(WHAT TO WORK ON): Throughout the entries below, report every line where "handle" is found.

(PROVIDED RECORDS Opens)

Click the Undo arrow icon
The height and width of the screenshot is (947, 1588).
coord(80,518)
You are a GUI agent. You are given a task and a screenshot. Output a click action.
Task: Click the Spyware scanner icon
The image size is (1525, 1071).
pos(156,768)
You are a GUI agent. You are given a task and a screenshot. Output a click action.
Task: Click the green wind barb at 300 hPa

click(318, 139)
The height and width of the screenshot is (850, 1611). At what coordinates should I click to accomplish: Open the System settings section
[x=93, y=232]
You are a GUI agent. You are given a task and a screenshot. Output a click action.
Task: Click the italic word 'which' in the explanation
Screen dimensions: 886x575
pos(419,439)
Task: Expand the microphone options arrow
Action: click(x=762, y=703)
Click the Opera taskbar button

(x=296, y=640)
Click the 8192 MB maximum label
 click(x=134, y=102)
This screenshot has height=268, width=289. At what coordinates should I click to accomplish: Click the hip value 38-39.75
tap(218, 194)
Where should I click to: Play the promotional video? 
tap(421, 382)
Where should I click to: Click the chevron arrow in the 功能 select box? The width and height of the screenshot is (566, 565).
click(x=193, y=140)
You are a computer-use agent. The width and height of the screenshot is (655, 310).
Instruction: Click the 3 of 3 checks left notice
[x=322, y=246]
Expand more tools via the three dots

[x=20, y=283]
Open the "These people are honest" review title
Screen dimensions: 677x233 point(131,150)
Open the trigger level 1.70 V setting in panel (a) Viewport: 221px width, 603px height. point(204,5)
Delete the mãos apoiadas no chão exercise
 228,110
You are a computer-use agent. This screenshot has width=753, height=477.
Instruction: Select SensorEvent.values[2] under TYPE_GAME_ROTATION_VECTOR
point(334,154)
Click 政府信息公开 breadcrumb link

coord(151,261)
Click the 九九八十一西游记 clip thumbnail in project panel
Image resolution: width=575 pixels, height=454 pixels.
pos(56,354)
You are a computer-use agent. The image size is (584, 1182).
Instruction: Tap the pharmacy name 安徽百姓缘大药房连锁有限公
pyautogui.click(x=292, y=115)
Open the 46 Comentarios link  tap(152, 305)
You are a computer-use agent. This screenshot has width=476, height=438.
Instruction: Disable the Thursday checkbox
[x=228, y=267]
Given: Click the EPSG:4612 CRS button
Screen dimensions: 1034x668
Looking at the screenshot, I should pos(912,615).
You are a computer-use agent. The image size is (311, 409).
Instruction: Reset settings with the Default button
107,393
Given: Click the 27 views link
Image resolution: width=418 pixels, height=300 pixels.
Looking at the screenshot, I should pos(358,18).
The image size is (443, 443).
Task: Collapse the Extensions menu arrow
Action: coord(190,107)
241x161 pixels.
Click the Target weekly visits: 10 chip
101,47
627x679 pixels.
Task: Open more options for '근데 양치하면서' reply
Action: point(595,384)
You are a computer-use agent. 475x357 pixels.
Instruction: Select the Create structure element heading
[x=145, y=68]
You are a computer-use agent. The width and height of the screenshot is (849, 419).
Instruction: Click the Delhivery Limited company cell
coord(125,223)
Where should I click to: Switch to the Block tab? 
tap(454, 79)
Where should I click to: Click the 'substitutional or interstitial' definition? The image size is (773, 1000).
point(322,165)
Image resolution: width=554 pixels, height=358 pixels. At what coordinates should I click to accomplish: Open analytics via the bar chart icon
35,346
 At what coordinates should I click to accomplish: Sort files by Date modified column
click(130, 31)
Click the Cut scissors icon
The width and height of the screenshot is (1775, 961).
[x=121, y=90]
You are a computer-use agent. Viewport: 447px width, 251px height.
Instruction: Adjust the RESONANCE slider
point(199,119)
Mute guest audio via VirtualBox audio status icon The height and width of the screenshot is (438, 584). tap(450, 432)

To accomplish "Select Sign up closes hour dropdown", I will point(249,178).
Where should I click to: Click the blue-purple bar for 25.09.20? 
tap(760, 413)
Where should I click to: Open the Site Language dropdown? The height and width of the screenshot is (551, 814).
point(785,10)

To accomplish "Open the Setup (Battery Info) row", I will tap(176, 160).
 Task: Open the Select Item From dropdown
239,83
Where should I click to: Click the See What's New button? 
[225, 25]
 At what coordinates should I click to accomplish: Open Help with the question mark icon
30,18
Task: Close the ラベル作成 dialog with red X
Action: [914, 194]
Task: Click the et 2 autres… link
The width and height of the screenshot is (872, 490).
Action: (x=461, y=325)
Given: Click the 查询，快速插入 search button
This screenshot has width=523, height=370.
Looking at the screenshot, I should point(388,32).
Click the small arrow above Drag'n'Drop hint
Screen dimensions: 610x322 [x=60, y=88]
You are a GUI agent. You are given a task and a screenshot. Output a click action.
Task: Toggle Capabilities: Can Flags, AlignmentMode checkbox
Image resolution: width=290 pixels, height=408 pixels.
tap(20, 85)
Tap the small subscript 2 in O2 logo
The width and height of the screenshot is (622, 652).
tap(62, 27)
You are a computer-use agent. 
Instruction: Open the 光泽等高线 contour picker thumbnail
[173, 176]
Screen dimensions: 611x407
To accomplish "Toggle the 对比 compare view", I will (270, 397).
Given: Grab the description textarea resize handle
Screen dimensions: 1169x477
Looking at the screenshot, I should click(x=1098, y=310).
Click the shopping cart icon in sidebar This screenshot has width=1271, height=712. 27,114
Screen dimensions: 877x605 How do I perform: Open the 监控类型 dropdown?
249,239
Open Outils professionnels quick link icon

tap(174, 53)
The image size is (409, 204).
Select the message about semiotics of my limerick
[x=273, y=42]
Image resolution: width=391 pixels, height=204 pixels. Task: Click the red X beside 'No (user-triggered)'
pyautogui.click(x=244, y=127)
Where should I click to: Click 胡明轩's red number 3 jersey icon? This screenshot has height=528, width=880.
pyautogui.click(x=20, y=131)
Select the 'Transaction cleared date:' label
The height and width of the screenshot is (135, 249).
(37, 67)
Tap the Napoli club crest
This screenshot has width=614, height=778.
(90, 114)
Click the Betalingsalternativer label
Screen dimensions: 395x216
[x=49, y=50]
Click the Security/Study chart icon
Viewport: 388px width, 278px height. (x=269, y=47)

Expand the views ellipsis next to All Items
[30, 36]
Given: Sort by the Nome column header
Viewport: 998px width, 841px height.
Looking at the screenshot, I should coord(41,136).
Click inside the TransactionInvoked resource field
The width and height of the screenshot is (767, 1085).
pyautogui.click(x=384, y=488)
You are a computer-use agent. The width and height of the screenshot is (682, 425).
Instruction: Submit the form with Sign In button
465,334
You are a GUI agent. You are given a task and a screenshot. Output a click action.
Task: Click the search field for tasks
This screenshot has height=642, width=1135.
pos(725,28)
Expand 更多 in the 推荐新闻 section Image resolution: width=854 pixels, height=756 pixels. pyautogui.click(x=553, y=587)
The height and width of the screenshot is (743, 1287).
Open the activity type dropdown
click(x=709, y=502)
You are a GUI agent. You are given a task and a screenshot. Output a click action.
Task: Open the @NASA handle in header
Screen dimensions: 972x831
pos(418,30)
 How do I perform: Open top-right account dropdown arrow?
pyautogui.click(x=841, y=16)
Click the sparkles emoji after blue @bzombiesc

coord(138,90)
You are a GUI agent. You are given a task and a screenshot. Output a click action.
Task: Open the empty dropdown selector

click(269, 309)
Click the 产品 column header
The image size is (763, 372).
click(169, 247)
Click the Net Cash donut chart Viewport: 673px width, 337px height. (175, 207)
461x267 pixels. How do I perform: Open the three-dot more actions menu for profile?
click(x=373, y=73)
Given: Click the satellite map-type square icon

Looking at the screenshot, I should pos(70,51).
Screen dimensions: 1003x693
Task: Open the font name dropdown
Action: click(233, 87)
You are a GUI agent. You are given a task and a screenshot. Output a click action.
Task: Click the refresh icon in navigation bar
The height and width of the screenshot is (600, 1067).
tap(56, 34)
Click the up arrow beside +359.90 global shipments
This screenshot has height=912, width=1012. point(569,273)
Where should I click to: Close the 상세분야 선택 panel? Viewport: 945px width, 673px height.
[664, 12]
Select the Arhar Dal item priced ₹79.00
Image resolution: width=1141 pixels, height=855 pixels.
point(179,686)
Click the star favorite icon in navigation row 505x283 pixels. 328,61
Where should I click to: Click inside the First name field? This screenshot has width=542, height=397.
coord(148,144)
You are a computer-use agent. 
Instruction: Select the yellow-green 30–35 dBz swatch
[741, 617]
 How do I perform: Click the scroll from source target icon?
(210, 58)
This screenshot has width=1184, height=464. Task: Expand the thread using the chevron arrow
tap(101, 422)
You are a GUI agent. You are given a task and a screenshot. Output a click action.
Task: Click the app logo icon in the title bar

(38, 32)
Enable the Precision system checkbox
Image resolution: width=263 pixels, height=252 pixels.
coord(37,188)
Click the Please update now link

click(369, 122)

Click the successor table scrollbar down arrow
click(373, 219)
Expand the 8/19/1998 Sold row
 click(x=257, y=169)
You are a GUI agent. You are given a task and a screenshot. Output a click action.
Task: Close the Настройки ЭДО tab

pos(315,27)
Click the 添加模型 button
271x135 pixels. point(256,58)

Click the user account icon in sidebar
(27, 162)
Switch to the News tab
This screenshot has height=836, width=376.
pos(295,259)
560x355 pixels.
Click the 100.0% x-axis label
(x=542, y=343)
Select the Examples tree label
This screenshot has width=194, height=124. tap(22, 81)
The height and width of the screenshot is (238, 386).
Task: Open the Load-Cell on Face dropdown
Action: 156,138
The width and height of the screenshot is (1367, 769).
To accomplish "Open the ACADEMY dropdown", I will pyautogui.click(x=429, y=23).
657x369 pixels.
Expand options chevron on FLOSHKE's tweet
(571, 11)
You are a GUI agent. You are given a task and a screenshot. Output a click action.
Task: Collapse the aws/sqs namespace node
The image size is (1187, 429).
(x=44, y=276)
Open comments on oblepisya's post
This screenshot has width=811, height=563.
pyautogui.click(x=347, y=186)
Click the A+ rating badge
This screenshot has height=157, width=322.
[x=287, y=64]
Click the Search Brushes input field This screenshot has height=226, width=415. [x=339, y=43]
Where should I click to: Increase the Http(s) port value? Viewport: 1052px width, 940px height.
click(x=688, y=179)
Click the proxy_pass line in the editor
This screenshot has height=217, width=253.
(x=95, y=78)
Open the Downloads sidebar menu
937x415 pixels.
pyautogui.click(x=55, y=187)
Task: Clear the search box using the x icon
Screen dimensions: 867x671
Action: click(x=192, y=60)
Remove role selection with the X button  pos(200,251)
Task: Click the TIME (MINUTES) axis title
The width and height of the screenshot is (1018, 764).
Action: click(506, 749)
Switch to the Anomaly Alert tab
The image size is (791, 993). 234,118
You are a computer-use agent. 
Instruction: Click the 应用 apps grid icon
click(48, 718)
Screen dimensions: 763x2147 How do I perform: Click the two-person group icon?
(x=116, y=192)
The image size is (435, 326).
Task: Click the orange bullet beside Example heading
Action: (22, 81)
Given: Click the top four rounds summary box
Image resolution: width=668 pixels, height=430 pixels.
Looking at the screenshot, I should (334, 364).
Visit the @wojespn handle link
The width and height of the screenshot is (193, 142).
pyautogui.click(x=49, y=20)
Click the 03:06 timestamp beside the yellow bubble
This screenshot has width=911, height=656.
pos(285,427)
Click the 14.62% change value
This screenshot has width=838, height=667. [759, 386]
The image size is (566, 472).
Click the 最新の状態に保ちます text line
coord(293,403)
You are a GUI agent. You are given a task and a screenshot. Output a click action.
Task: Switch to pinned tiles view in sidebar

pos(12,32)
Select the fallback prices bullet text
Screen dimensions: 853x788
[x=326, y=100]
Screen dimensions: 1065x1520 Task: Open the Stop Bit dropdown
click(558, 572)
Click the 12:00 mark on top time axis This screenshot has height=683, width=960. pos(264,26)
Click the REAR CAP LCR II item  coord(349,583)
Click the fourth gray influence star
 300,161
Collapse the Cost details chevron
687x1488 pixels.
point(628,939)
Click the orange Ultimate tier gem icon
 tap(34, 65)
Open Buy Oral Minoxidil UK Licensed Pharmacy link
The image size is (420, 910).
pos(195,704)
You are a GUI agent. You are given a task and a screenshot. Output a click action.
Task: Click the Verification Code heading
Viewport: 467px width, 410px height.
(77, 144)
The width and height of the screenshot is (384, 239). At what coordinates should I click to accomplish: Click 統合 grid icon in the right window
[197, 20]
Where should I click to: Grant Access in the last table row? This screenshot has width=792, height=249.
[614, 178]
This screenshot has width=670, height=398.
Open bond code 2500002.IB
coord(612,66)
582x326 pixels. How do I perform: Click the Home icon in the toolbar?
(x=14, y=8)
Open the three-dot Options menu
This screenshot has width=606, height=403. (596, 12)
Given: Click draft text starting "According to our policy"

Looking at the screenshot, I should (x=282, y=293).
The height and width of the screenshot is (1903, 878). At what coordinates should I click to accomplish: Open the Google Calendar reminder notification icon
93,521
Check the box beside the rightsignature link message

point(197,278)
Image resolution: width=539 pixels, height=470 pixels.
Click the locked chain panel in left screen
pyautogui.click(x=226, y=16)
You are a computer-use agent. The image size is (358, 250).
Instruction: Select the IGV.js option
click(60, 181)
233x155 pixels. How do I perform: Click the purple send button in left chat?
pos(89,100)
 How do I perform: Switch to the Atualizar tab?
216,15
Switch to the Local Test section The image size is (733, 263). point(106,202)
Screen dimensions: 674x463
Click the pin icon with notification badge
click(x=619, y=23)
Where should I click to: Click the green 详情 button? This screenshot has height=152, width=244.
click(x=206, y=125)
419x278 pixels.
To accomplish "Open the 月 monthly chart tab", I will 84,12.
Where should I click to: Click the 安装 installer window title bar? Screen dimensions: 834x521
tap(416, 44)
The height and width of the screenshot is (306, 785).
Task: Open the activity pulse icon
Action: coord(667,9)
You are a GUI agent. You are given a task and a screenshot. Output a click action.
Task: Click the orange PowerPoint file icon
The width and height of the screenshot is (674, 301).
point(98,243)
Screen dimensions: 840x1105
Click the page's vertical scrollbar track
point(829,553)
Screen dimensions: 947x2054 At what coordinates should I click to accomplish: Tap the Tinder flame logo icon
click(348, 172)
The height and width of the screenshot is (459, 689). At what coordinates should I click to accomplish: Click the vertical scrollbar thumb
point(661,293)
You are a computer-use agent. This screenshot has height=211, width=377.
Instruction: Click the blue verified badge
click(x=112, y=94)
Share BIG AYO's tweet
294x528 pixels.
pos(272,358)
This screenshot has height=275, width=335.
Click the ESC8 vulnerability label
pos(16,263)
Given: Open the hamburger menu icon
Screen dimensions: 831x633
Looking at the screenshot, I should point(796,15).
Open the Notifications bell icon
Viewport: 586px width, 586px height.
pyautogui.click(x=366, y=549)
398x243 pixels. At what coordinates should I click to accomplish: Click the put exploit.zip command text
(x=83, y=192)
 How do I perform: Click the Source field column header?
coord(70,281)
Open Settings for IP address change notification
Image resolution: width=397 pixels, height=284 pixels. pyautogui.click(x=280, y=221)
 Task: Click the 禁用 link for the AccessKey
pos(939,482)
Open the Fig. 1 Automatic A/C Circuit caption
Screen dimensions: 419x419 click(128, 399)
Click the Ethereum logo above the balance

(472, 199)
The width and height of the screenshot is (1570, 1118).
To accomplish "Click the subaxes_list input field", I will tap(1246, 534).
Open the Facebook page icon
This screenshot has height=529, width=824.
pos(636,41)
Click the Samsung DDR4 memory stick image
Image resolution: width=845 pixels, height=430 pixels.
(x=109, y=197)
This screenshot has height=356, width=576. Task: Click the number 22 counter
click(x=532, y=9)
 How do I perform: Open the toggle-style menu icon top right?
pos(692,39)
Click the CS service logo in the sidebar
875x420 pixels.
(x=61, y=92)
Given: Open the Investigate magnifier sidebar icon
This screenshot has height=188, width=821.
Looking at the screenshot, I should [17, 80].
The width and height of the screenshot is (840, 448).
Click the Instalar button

(PROVIDED RECORDS Closes)

(ANSWER SECTION):
Given: Grab the description textarea resize handle
Task: Open the @NASA handle in header
Visit the @wojespn handle link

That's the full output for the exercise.